Exercise :: Of all the entries below, only the lines from the one with "Galeria (890, 173)" up to and including the one with "Categorías (1060, 173)" are to be duplicated exactly.

Data listing ::
# # # # # # #
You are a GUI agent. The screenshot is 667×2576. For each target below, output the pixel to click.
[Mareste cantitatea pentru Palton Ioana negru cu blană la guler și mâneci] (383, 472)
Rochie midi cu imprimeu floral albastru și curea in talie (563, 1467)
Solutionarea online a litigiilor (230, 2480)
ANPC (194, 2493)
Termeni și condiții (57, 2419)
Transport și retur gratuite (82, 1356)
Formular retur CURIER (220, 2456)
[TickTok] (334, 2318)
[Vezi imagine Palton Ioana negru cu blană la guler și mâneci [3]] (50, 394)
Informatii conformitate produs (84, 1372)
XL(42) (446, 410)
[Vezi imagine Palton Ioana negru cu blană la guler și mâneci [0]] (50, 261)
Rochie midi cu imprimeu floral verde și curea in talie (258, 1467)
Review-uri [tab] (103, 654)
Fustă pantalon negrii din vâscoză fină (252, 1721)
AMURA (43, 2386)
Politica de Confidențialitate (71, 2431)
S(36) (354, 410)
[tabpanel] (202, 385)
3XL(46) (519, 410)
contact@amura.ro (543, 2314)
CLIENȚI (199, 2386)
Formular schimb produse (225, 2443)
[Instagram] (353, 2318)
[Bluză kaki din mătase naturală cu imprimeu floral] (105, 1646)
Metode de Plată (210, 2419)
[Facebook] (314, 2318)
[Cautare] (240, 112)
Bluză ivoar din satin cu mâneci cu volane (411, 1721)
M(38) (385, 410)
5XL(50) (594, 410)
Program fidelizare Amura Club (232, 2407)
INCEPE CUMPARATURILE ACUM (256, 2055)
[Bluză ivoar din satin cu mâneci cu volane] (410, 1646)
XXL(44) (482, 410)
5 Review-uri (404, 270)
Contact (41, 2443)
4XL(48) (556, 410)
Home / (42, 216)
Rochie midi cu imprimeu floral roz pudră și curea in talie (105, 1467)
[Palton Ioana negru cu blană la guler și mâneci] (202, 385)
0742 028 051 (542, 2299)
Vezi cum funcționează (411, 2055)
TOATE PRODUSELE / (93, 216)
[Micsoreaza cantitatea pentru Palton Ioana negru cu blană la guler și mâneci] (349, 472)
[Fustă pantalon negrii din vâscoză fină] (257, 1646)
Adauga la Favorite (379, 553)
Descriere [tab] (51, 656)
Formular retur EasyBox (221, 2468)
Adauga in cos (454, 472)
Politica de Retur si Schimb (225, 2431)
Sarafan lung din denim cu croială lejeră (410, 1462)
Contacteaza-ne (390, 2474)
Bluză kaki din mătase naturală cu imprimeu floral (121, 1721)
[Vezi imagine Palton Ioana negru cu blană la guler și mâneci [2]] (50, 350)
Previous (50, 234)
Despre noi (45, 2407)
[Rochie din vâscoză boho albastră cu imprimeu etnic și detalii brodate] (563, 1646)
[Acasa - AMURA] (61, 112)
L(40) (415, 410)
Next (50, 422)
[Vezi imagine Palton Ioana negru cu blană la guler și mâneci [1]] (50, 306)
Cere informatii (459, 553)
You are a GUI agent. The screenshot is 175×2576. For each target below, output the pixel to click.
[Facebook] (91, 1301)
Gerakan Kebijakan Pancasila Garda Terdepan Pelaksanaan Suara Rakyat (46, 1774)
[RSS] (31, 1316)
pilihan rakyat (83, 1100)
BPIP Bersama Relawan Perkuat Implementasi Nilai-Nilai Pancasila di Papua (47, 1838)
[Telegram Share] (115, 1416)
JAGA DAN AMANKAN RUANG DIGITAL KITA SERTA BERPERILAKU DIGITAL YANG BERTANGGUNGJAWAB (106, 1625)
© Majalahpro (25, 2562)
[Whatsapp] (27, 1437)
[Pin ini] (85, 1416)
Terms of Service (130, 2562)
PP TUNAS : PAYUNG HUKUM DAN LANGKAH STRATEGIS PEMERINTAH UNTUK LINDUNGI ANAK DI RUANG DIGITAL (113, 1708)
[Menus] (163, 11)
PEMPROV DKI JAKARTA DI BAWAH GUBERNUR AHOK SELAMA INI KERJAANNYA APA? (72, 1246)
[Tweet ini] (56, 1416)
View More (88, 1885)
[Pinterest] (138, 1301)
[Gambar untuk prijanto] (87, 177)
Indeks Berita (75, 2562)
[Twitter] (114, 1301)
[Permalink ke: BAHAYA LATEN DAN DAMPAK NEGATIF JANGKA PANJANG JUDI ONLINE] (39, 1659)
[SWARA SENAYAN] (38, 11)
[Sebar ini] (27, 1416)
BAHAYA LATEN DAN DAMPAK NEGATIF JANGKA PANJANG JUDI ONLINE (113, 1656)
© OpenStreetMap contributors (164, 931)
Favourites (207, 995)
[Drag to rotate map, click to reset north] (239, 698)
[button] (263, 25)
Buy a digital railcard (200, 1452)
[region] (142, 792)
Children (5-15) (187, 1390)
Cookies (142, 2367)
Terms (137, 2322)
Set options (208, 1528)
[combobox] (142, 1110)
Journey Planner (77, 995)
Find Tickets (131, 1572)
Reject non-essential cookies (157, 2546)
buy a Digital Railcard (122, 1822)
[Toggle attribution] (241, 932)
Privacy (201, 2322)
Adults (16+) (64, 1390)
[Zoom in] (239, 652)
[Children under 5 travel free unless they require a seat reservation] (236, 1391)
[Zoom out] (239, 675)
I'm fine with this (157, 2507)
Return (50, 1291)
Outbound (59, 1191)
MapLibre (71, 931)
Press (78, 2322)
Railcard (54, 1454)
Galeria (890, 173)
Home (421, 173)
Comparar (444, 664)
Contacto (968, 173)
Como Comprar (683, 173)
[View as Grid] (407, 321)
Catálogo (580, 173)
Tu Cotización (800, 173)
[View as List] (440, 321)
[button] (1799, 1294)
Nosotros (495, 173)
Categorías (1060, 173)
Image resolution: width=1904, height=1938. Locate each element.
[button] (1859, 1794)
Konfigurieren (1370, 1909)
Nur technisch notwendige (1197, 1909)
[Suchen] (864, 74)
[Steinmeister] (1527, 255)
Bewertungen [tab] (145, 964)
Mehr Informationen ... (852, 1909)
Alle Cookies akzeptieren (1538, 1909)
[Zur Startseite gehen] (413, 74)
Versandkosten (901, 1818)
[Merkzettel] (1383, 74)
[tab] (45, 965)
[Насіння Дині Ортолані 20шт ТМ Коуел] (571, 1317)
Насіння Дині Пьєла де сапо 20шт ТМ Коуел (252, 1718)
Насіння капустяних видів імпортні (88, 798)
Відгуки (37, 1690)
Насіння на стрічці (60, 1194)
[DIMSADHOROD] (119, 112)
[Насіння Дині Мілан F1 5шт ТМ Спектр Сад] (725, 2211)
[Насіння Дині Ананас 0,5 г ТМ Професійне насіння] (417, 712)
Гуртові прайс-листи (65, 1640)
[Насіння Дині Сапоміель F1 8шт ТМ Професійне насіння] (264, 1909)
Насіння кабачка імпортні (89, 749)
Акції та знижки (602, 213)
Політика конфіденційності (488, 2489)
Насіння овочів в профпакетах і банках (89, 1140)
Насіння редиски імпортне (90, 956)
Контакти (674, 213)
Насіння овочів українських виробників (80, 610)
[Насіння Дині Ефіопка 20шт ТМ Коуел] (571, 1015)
# # # # # # #
Response area ::
Galeria (890, 173)
Home (421, 173)
Comparar (444, 664)
Contacto (968, 173)
Como Comprar (683, 173)
[View as Grid] (407, 321)
Catálogo (580, 173)
Tu Cotización (800, 173)
[View as List] (440, 321)
[button] (1799, 1294)
Nosotros (495, 173)
Categorías (1060, 173)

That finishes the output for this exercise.